Your objective: Only the lines from the one containing "Task: Click Previous Answers under Part B" to the end of the entries should be written out, each exactly as it stands, both ends included.

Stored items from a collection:
------------------------------

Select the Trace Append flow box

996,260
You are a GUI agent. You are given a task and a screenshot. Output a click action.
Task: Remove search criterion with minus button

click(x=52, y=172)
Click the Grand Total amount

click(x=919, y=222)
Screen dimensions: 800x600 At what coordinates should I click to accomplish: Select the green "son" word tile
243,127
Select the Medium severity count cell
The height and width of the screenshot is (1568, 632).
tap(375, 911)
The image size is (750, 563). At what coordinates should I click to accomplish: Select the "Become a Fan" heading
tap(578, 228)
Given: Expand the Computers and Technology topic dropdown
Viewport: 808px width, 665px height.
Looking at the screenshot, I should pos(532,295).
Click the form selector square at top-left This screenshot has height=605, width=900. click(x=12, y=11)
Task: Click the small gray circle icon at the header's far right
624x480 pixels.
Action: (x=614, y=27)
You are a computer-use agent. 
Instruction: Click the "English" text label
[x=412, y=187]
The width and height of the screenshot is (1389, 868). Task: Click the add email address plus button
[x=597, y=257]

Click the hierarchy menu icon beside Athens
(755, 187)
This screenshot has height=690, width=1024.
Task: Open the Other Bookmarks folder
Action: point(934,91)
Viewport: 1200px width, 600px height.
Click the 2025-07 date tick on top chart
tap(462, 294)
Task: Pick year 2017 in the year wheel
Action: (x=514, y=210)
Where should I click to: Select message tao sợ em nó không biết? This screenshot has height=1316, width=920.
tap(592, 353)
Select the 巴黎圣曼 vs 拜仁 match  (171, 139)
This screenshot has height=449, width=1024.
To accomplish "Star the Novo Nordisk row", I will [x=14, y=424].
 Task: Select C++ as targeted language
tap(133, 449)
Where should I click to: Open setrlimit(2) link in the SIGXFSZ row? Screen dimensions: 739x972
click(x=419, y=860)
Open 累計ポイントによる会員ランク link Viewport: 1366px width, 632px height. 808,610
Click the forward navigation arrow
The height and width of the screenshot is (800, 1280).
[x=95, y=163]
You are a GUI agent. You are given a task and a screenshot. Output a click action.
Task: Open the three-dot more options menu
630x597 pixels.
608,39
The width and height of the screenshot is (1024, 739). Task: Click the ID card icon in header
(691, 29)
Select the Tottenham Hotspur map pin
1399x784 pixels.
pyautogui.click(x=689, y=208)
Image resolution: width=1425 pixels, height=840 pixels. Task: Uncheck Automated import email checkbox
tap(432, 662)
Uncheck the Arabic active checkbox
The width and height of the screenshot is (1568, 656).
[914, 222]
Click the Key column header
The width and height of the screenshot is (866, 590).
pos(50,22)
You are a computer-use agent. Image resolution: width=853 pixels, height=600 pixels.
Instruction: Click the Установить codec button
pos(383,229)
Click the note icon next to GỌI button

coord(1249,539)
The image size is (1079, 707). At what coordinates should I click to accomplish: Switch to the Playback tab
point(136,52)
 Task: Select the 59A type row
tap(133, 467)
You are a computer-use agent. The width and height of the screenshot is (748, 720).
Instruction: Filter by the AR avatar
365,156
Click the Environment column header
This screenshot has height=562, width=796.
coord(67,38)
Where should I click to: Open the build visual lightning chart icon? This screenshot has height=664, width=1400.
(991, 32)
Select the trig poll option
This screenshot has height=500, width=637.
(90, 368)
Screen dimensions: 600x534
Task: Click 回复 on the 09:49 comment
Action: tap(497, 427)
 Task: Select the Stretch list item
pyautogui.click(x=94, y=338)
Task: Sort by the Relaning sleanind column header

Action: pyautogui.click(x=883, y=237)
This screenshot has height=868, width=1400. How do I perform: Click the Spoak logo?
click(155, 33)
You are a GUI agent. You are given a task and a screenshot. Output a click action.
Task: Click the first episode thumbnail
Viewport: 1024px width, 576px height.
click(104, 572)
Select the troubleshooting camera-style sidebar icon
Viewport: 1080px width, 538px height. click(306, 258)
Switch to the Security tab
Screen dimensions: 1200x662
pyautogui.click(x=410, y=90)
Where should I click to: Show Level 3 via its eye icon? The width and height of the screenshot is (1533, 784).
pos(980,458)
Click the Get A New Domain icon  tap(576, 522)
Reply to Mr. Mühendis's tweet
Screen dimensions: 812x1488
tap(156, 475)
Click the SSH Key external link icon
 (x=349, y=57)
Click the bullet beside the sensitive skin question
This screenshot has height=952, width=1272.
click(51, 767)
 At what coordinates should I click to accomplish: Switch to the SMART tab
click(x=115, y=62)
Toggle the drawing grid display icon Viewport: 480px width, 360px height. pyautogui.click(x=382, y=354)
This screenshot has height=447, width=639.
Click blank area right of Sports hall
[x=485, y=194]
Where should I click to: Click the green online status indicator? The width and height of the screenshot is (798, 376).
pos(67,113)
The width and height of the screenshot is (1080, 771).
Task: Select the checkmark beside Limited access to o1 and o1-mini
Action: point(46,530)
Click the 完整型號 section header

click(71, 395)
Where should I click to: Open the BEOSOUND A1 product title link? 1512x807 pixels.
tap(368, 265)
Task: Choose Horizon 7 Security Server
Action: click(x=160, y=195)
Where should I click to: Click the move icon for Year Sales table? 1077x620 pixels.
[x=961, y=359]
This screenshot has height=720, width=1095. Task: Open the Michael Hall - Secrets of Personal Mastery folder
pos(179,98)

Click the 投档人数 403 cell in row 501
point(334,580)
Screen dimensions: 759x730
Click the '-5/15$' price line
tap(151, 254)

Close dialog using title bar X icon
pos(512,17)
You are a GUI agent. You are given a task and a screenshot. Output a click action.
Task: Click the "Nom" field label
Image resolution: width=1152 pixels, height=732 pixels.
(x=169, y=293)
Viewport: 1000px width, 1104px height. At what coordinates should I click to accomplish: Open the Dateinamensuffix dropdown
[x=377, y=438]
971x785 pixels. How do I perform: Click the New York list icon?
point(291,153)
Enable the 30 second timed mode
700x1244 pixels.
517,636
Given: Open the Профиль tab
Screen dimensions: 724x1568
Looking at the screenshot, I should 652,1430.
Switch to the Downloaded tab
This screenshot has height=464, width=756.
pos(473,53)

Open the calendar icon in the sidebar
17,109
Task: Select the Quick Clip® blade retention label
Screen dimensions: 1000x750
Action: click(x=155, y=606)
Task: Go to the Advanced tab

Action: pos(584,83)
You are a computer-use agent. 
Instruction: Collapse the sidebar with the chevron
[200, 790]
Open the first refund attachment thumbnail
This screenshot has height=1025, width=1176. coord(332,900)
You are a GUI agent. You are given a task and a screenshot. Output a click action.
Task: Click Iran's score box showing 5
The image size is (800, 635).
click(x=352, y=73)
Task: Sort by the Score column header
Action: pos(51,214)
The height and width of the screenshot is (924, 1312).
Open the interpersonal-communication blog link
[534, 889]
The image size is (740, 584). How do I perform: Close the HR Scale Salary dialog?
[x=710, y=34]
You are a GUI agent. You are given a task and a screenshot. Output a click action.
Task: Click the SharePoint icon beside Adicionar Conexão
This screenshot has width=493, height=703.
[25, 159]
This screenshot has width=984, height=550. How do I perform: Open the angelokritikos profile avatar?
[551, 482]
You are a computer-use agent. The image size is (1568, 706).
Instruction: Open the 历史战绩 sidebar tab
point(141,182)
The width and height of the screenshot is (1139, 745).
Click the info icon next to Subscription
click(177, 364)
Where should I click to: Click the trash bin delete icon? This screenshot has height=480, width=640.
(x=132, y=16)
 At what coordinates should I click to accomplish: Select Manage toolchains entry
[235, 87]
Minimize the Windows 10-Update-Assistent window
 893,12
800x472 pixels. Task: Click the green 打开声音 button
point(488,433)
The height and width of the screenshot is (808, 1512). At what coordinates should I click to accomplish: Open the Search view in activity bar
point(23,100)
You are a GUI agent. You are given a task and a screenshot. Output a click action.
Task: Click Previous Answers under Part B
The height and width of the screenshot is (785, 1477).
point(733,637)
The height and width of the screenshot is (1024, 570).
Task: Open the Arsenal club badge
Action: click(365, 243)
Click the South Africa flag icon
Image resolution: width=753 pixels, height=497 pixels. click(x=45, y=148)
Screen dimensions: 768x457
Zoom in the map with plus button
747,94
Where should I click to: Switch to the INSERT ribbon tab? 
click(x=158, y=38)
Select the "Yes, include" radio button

------------------------------

Response for this exercise:
Task: Click Previous Answers under Part B
The height and width of the screenshot is (785, 1477).
point(733,637)
The height and width of the screenshot is (1024, 570).
Task: Open the Arsenal club badge
Action: click(365, 243)
Click the South Africa flag icon
Image resolution: width=753 pixels, height=497 pixels. click(x=45, y=148)
Screen dimensions: 768x457
Zoom in the map with plus button
747,94
Where should I click to: Switch to the INSERT ribbon tab? 
click(x=158, y=38)
Select the "Yes, include" radio button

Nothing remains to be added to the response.